Items listed in a dataset
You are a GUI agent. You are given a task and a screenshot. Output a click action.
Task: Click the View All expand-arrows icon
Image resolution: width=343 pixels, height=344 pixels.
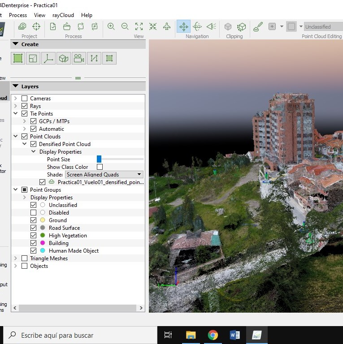click(139, 26)
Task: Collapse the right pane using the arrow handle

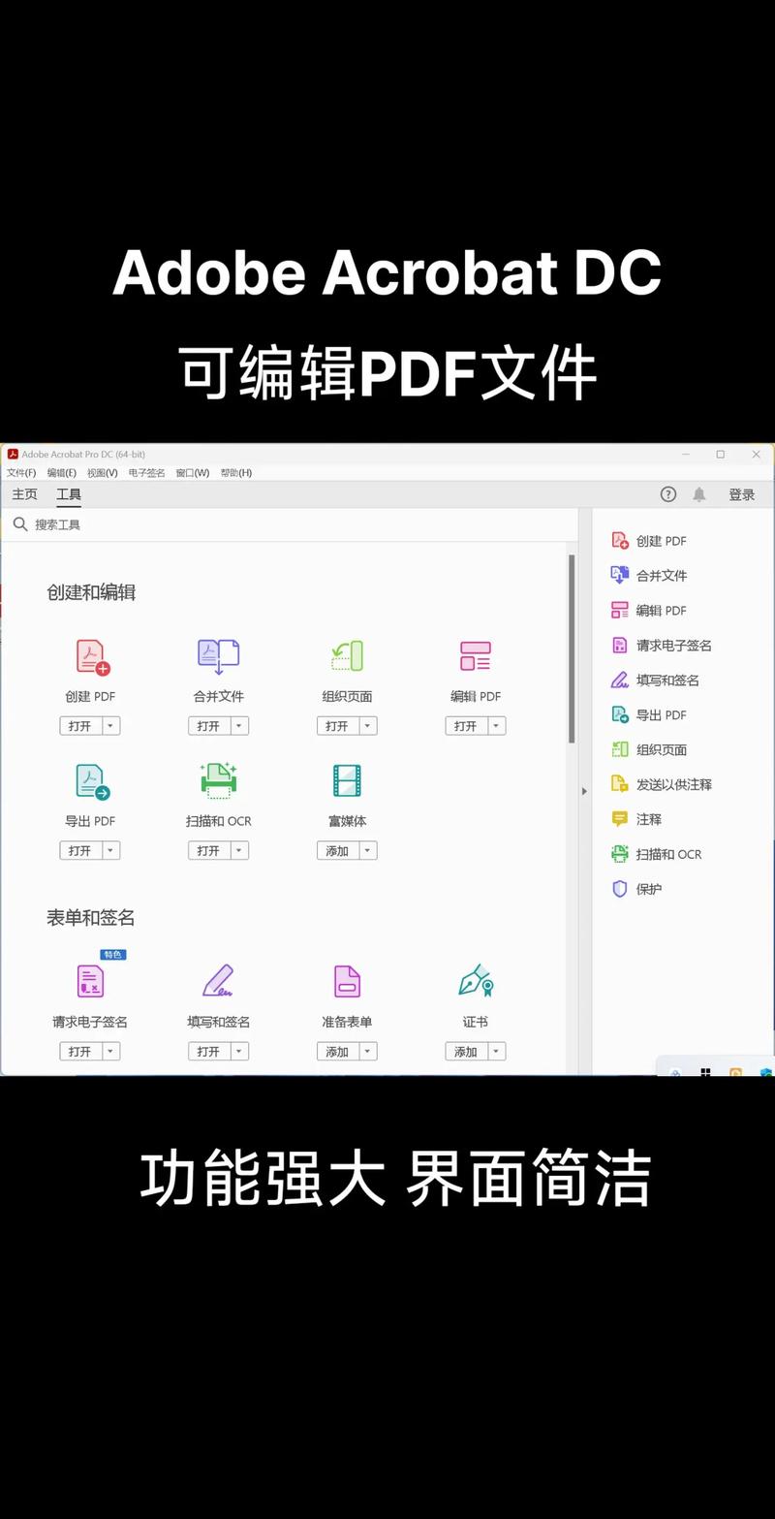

What to do
Please transcribe each line above exactly, but leave the images out.

Response
You are a GUI agent. You are given a task and a screenshot. Output a click action.
Task: Click the View All expand-arrows icon
Image resolution: width=343 pixels, height=344 pixels.
click(139, 26)
Task: Collapse the right pane using the arrow handle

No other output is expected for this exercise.